__Problem statement__. Go through the entries below and retype them exactly, omitting each picture.

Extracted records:

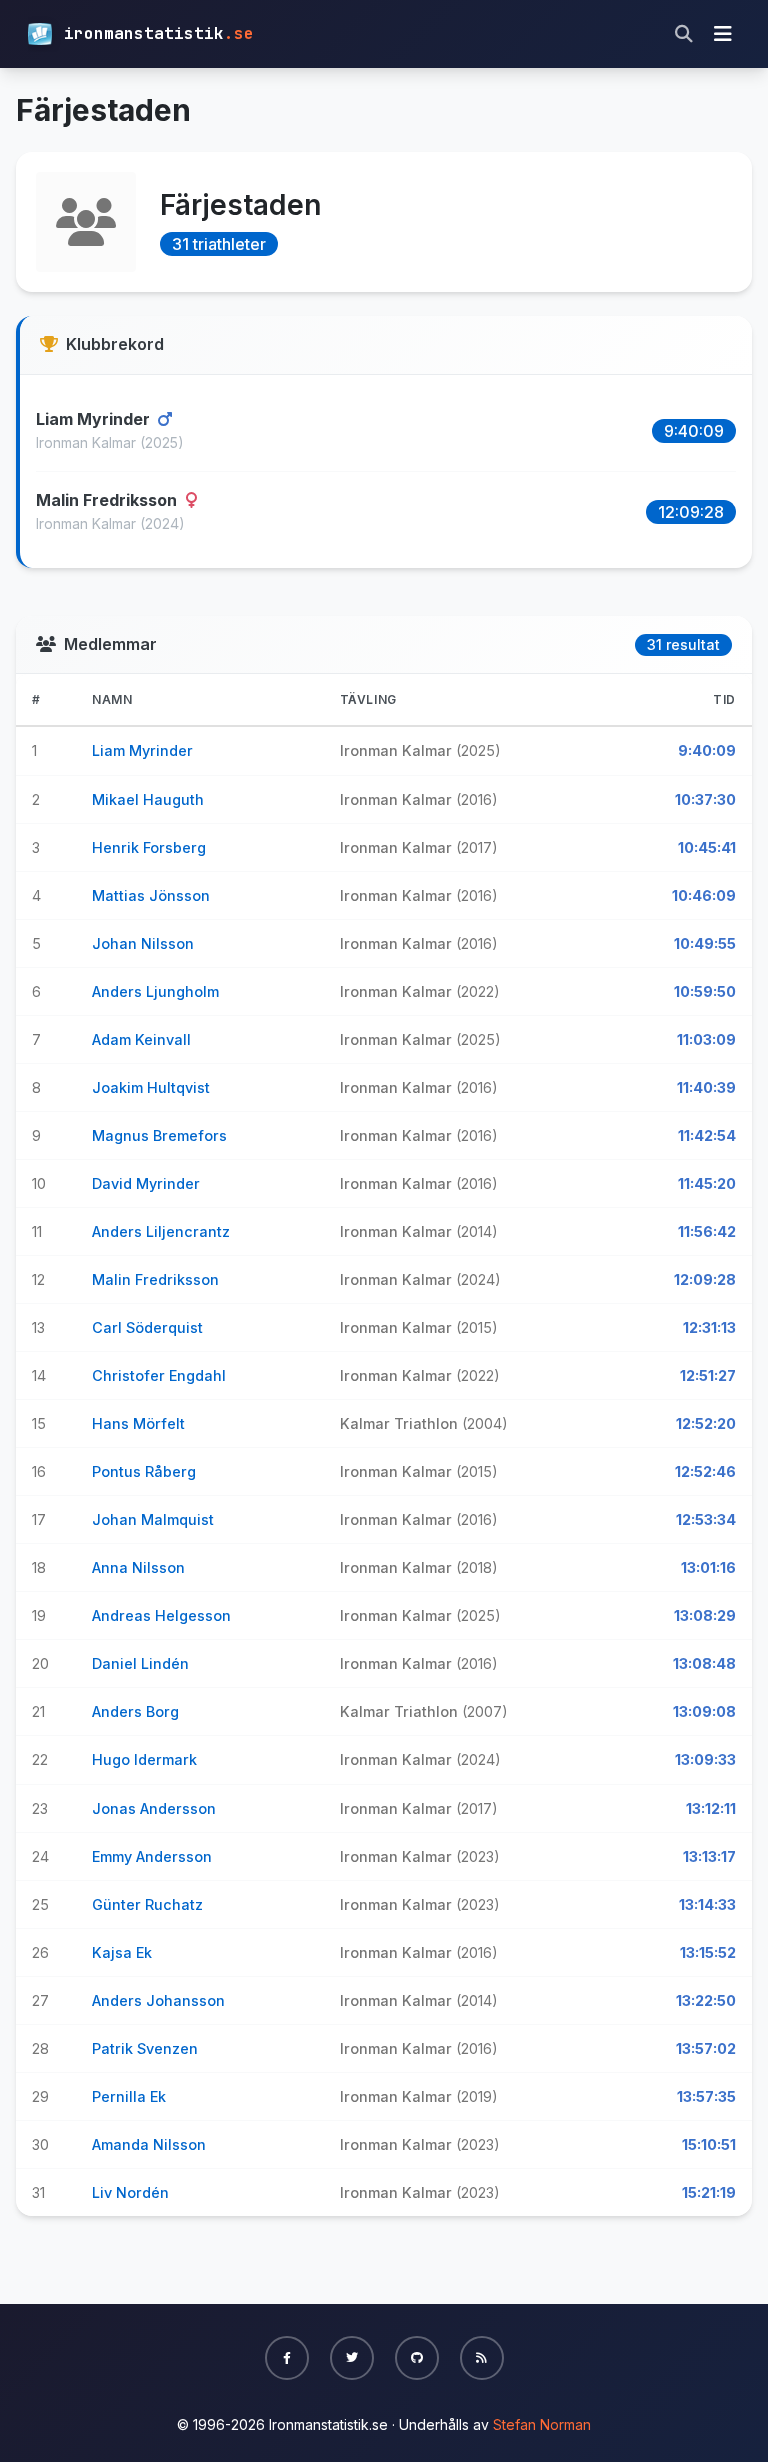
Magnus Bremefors (159, 1135)
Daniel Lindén (140, 1663)
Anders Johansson (158, 2000)
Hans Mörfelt (138, 1423)
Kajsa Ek (122, 1952)
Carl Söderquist (147, 1327)
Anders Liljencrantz (161, 1231)
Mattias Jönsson (151, 895)
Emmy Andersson (152, 1856)
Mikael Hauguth (148, 799)
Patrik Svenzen (145, 2048)
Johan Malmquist (153, 1519)
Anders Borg (135, 1711)
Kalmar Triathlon (401, 1423)
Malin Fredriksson (108, 500)
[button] (287, 2358)
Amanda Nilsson (149, 2144)
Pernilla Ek (129, 2096)
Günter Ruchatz (147, 1904)
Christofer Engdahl (159, 1375)
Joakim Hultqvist (151, 1087)
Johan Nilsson (143, 943)
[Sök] (684, 34)
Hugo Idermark (144, 1759)
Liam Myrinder (95, 419)
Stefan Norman (542, 2424)
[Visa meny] (723, 34)
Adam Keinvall (141, 1039)
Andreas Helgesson (161, 1615)
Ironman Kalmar (88, 442)
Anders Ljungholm (155, 991)
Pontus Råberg (144, 1471)
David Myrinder (146, 1183)
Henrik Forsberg (149, 847)
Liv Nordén (130, 2192)
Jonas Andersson (154, 1808)
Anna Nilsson (138, 1567)
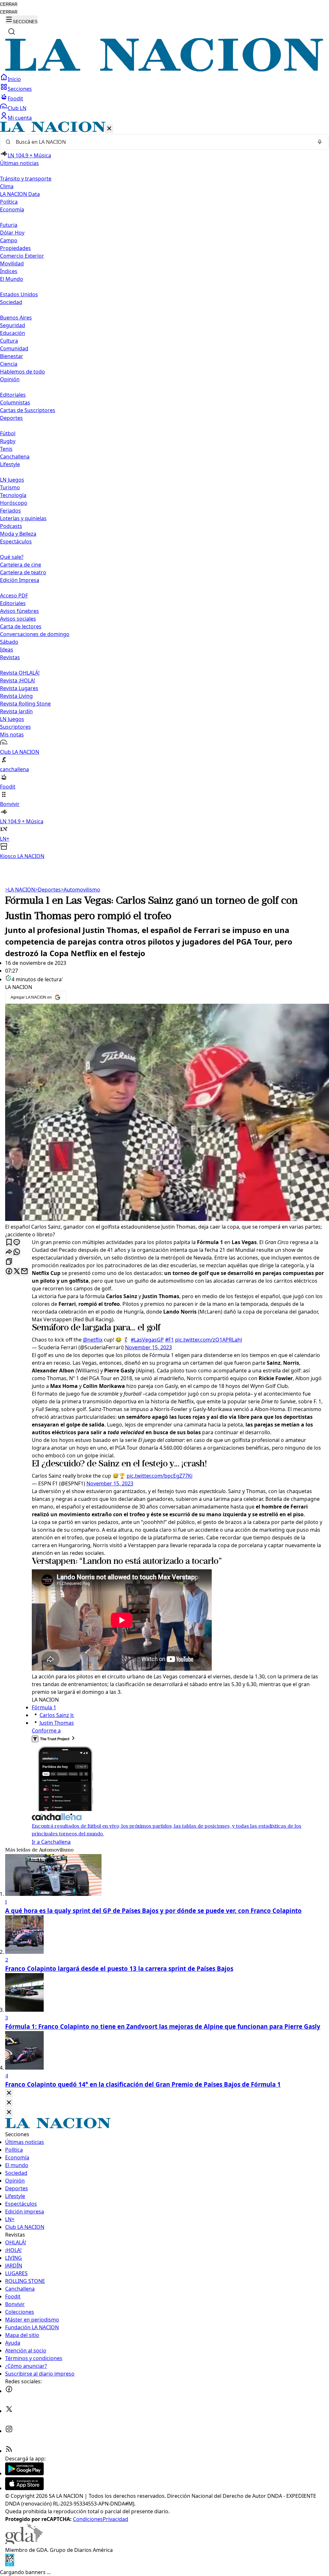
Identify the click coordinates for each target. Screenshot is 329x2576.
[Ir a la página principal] (164, 69)
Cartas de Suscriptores (27, 410)
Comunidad (14, 348)
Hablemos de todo (22, 371)
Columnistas (15, 402)
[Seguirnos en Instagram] (9, 2430)
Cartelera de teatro (23, 572)
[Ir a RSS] (9, 2450)
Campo (8, 240)
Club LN (17, 108)
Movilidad (12, 263)
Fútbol (7, 433)
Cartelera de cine (20, 564)
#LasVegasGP (147, 1339)
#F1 (169, 1339)
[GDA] (23, 2542)
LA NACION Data (20, 194)
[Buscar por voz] (319, 141)
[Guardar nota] (9, 1242)
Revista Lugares (19, 688)
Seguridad (12, 325)
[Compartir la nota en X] (17, 1271)
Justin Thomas (57, 1722)
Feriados (10, 510)
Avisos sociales (18, 618)
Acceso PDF (14, 595)
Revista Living (16, 695)
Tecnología (13, 495)
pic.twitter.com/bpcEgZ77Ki (159, 1475)
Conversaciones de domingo (34, 634)
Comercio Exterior (22, 255)
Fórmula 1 (44, 1707)
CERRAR (8, 4)
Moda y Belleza (18, 533)
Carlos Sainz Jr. (57, 1715)
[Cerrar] (109, 129)
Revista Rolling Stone (25, 703)
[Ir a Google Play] (24, 2473)
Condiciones (88, 2519)
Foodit (15, 98)
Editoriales (13, 394)
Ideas (6, 649)
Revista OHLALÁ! (20, 672)
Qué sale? (11, 556)
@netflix (92, 1339)
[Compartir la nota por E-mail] (24, 1271)
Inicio (14, 79)
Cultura (9, 340)
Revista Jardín (16, 711)
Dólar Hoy (12, 232)
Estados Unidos (19, 294)
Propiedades (15, 248)
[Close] (9, 2093)
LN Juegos (12, 479)
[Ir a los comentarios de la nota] (17, 1242)
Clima (6, 186)
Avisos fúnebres (19, 610)
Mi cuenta (20, 117)
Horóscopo (13, 502)
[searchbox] (162, 142)
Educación (12, 333)
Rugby (7, 441)
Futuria (8, 224)
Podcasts (11, 526)
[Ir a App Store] (24, 2488)
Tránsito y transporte (25, 178)
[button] (164, 491)
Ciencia (8, 363)
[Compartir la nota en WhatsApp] (17, 1252)
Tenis (6, 448)
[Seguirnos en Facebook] (9, 2391)
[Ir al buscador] (11, 31)
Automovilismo (80, 889)
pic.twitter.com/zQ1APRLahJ (208, 1339)
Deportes (48, 889)
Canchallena (15, 456)
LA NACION (20, 889)
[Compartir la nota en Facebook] (9, 1271)
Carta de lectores (20, 626)
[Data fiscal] (9, 2564)
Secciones (20, 88)
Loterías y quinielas (23, 518)
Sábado (9, 641)
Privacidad (115, 2519)
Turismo (10, 487)
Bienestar (11, 356)
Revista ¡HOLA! (17, 680)
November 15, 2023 (148, 1347)
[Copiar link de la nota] (9, 1262)
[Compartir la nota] (9, 1252)
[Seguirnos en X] (9, 2410)
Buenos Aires (16, 317)
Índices (8, 271)
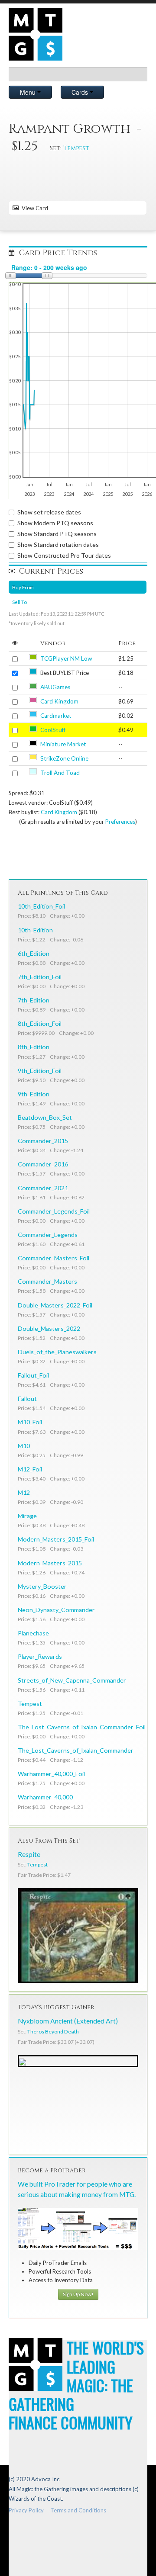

__Answer to the exercise__.
Magnus Bremefors (159, 1135)
Daniel Lindén (140, 1663)
Anders Johansson (158, 2000)
Hans Mörfelt (138, 1423)
Kajsa Ek (122, 1952)
Carl Söderquist (147, 1327)
Anders Liljencrantz (161, 1231)
Mattias Jönsson (151, 895)
Emmy Andersson (152, 1856)
Mikael Hauguth (148, 799)
Patrik Svenzen (145, 2048)
Johan Malmquist (153, 1519)
Anders Borg (135, 1711)
Kalmar Triathlon (401, 1423)
Malin Fredriksson (108, 500)
[button] (287, 2358)
Amanda Nilsson (149, 2144)
Pernilla Ek (129, 2096)
Günter Ruchatz (147, 1904)
Christofer Engdahl (159, 1375)
Joakim Hultqvist (151, 1087)
Johan Nilsson (143, 943)
[Sök] (684, 34)
Hugo Idermark (144, 1759)
Liam Myrinder (95, 419)
Stefan Norman (542, 2424)
[Visa meny] (723, 34)
Adam Keinvall (141, 1039)
Andreas Helgesson (161, 1615)
Ironman Kalmar (88, 442)
Anders Ljungholm (155, 991)
Pontus Råberg (144, 1471)
David Myrinder (146, 1183)
Henrik Forsberg (149, 847)
Liv Nordén (130, 2192)
Jonas Andersson (154, 1808)
Anna Nilsson (138, 1567)
Identify the click coordinates for each target. Screenshot is 329x2576.
[Ir a la página principal] (164, 69)
Cartas de Suscriptores (27, 410)
Comunidad (14, 348)
Hablemos de todo (22, 371)
Columnistas (15, 402)
[Seguirnos en Instagram] (9, 2430)
Cartelera de teatro (23, 572)
[Ir a RSS] (9, 2450)
Campo (8, 240)
Club LN (17, 108)
Movilidad (12, 263)
Fútbol (7, 433)
Cartelera de cine (20, 564)
#LasVegasGP (147, 1339)
#F1 (169, 1339)
[GDA] (23, 2542)
LA NACION Data (20, 194)
[Buscar por voz] (319, 141)
[Guardar nota] (9, 1242)
Revista Lugares (19, 688)
Seguridad (12, 325)
[Compartir la nota en X] (17, 1271)
Justin Thomas (57, 1722)
Feriados (10, 510)
Avisos sociales (18, 618)
Acceso PDF (14, 595)
Revista Living (16, 695)
Tecnología (13, 495)
pic.twitter.com/bpcEgZ77Ki (159, 1475)
Conversaciones de domingo (34, 634)
Comercio Exterior (22, 255)
Fórmula 1 (44, 1707)
CERRAR (8, 4)
Moda y Belleza (18, 533)
Carlos Sainz Jr. (57, 1715)
[Cerrar] (109, 129)
Revista Rolling Stone (25, 703)
[Ir a Google Play] (24, 2473)
Condiciones (88, 2519)
Foodit (15, 98)
Editoriales (13, 394)
Ideas (6, 649)
Revista OHLALÁ! (20, 672)
Qué sale? (11, 556)
@netflix (92, 1339)
[Compartir la nota por E-mail] (24, 1271)
Inicio (14, 79)
Cultura (9, 340)
Revista Jardín (16, 711)
Dólar Hoy (12, 232)
Estados Unidos (19, 294)
Propiedades (15, 248)
[Close] (9, 2093)
LN Juegos (12, 479)
[Ir a los comentarios de la nota] (17, 1242)
Clima (6, 186)
Avisos fúnebres (19, 610)
Mi cuenta (20, 117)
Horóscopo (13, 502)
[searchbox] (162, 142)
Educación (12, 333)
Rugby (7, 441)
Futuria (8, 224)
Podcasts (11, 526)
[Ir a App Store] (24, 2488)
Tránsito y transporte (25, 178)
[button] (164, 491)
Ciencia (8, 363)
[Compartir la nota en WhatsApp] (17, 1252)
Tenis (6, 448)
[Seguirnos en Facebook] (9, 2391)
[Ir al buscador] (11, 31)
Automovilismo (80, 889)
pic.twitter.com/zQ1APRLahJ (208, 1339)
Deportes (48, 889)
Canchallena (15, 456)
LA NACION (20, 889)
[Compartir la nota en Facebook] (9, 1271)
Carta de lectores (20, 626)
[Data fiscal] (9, 2564)
Secciones (20, 88)
Loterías y quinielas (23, 518)
Sábado (9, 641)
Privacidad (115, 2519)
Turismo (10, 487)
Bienestar (11, 356)
Revista ¡HOLA! (17, 680)
November 15, 2023 (148, 1347)
[Copiar link de la nota] (9, 1262)
[Compartir la nota] (9, 1252)
[Seguirnos en X] (9, 2410)
Buenos Aires (16, 317)
Índices (8, 271)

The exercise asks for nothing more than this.